The National Lottery operator in England revealed in November 2019 that their ticket sales between 1 April and 29 September 2019 were £3,9 billion (approx. R82,5 billion) for just six months.
According to Wikipedia, the National Lottery generated R4,7 billion in 2012 for Lotto and PowerBall tickets sales. 2018/2019 research in from 3,090 households showed that 23,6% of the participants spend between R21 and R50 per month. 31,9% of the respondents spend between R51 and R150 per month, and 26,9% spend on average R109 per month but increase their amount to R185 each month when there are bigger payouts. In September 2019, the National Lottery stated that they paid out more than R2,5 billion from January 2019, which can be confirmed with historical lotto results for 2019.
Reuters reported in December 2019 that Spaniards spent €2,82 billion (approx. R53,1 billion) on tickets for El Gordo in 2018, the annual Christmas lottery. This averaged to €60,30 (approx. R1130) per person for one event.
What are the real chances to win the lottery jackpot?
Although lotto players are keeping their eyes on the big prize of being financially sorted for life, what are their chances of winning that first prize winning amount?
|Lottery||Odds of winning|
|US Mega Millions||1 in 302,575,350|
|US PowerBall||1 in 292,201,338|
|EuroMillions||1 in 139,838,160|
|EuroJackpot||1 in 95,344,200|
|OzLotto||1 in 45,379,620|
|SA PowerBall||1 in 42,375,200|
|SA Lotto||1 in 20,358,520|
|Spanish Christmas Lotto (El Gordo)||1 in 100,000|
Buying a lotto ticket vs saving the money
The saying goes that “a penny saved is a penny earned”, meaning that money should not be wasted and should rather be saved.
A quick calculation of the amounts that lotto pundits spent on lotto tickets in the scenarios above, shows what amounts could’ve been deposited into a savings account, retirement investment or even used to buy company stocks.
If an average amount of R150 per month is used, this equals 30 lotto tickets @ R5 per ticket. If the amount was spent on one draw the chances of winning would’ve been 30 in 20,358,520, but if 1 ticket was bought for 15 different draw dates the chances of winning will still be 1 in 20,358,520 for each draw. For the year this will equal to R1 800 spent with nothing to show for the slim chance of winning.
Saving the amount of R150 per month at an interest rate of 2.5% for 12 months, will calculate to the amount of R1 820 that could have been saved.
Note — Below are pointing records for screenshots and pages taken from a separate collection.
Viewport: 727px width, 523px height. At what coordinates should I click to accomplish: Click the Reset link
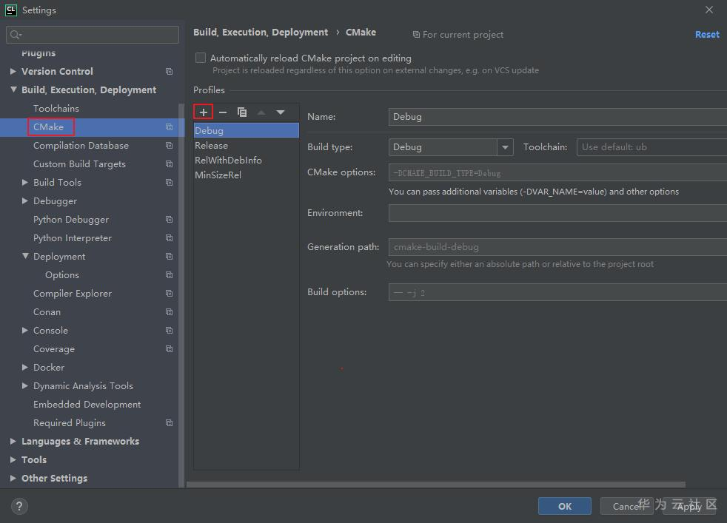(706, 34)
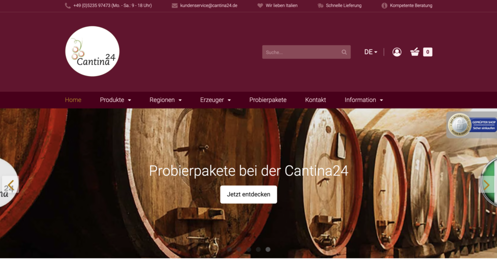This screenshot has height=280, width=497.
Task: Open the user account icon
Action: [x=397, y=52]
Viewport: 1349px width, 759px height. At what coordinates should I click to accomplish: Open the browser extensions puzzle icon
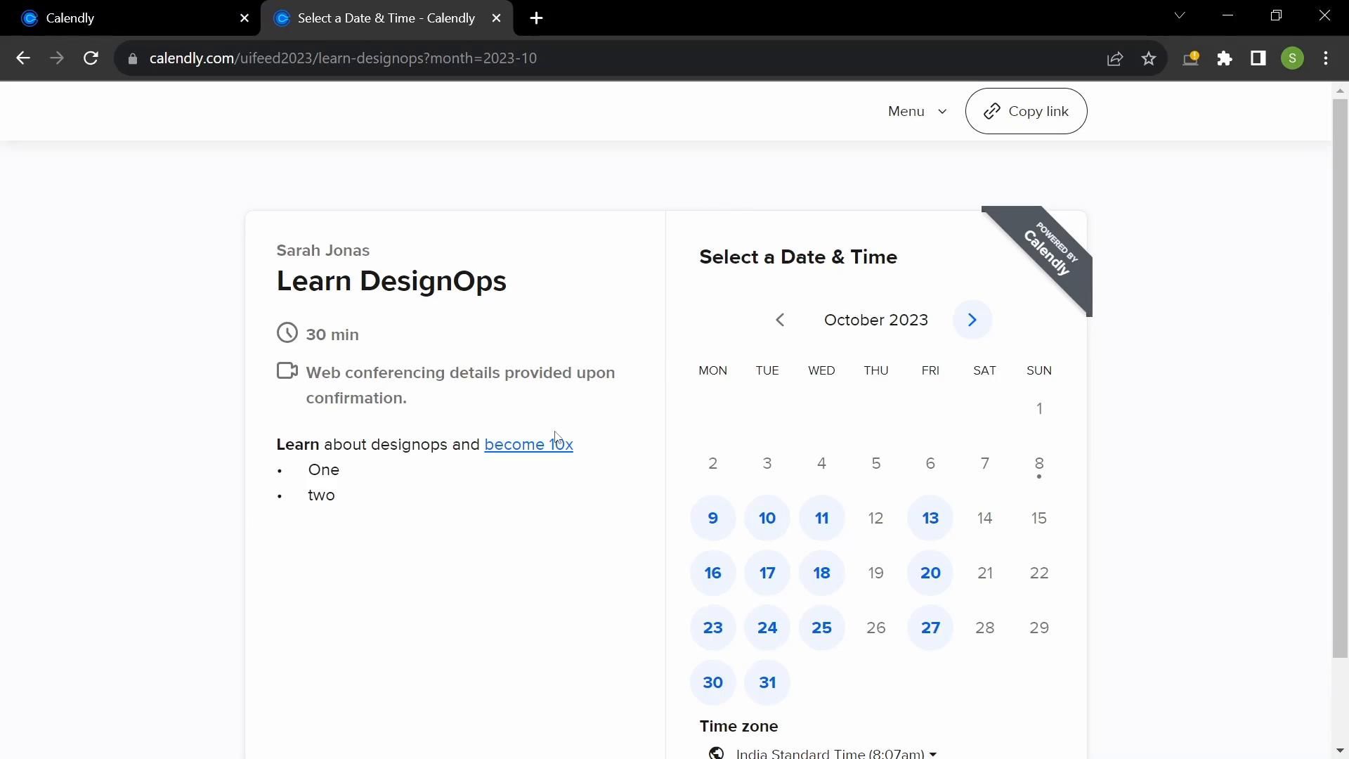1225,58
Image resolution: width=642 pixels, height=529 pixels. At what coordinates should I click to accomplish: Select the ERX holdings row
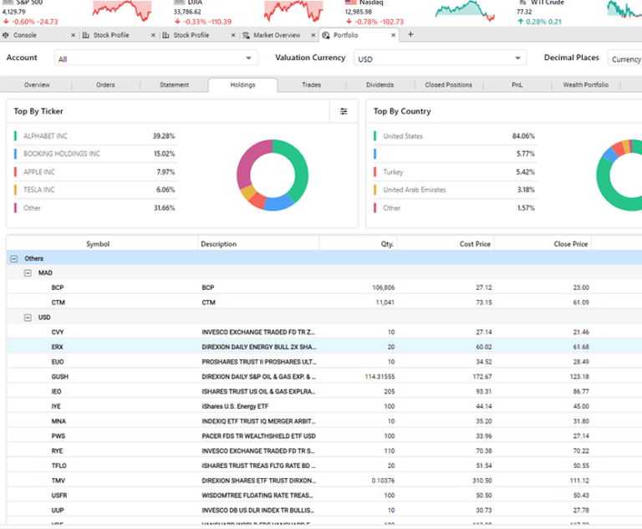point(58,346)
Taking the same amount of R150; if shares were bought on one of JSE’s Top 40 Companies, Sibanye Stillwater Ltd. a year ago at R14,53 on the 19th of June, the amount of R150 would’ve given at least 10 shares. The table below shows the number of shares that could’ve been bought at R150 each month.
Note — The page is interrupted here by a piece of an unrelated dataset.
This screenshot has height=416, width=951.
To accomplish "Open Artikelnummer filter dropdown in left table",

|Month||Amount||Share Price||Number of shares bought|
|19 June 2019||R150||R14,53||10|
|19 July 2019||R150||R18,09||8|
|19 August 2019||R150||R19,60||7|
|19 September 2019||R150||R17,72||8|
|18 October 2019||R150||R25,81||5|
|19 November 2019||R150||R28,97||5|
|19 December 2019||R150||R34,58||4|
|17 January 2020||R150||R39,20||3|
|19 February 2020||R150||R49,45||3|
|19 March 2020||R150||R16,53||9|
|17 April 2020||R150||R33,21||4|
|19 May 2020||R150||R39,68||3|
|Total of 12 months||R1 800||69 shares|
Over the period of 12 months Sibanye’s share price grew with 125,19%, and on the 17th of June the share price was R32,72. If the total of 69 shares bought over the year would be sold at R2 257.68 (69 x R32,72) this means the profit made for the year would’ve been R457,68.
From the information and calculations above, saving the amount that would’ve been spent on a lottery ticket, will guarantee a specific amount in a savings account. It might not be the millions that everyone is dreaming about, but it will be money well spent, saved for the day when needed most.
It is advisable to discuss retirement plans with a financial adviser, who will calculate and advise what amount of money needs to be put aside monthly to have enough saved for the future. In-depth research also needs to be done before buying stocks of a specific company.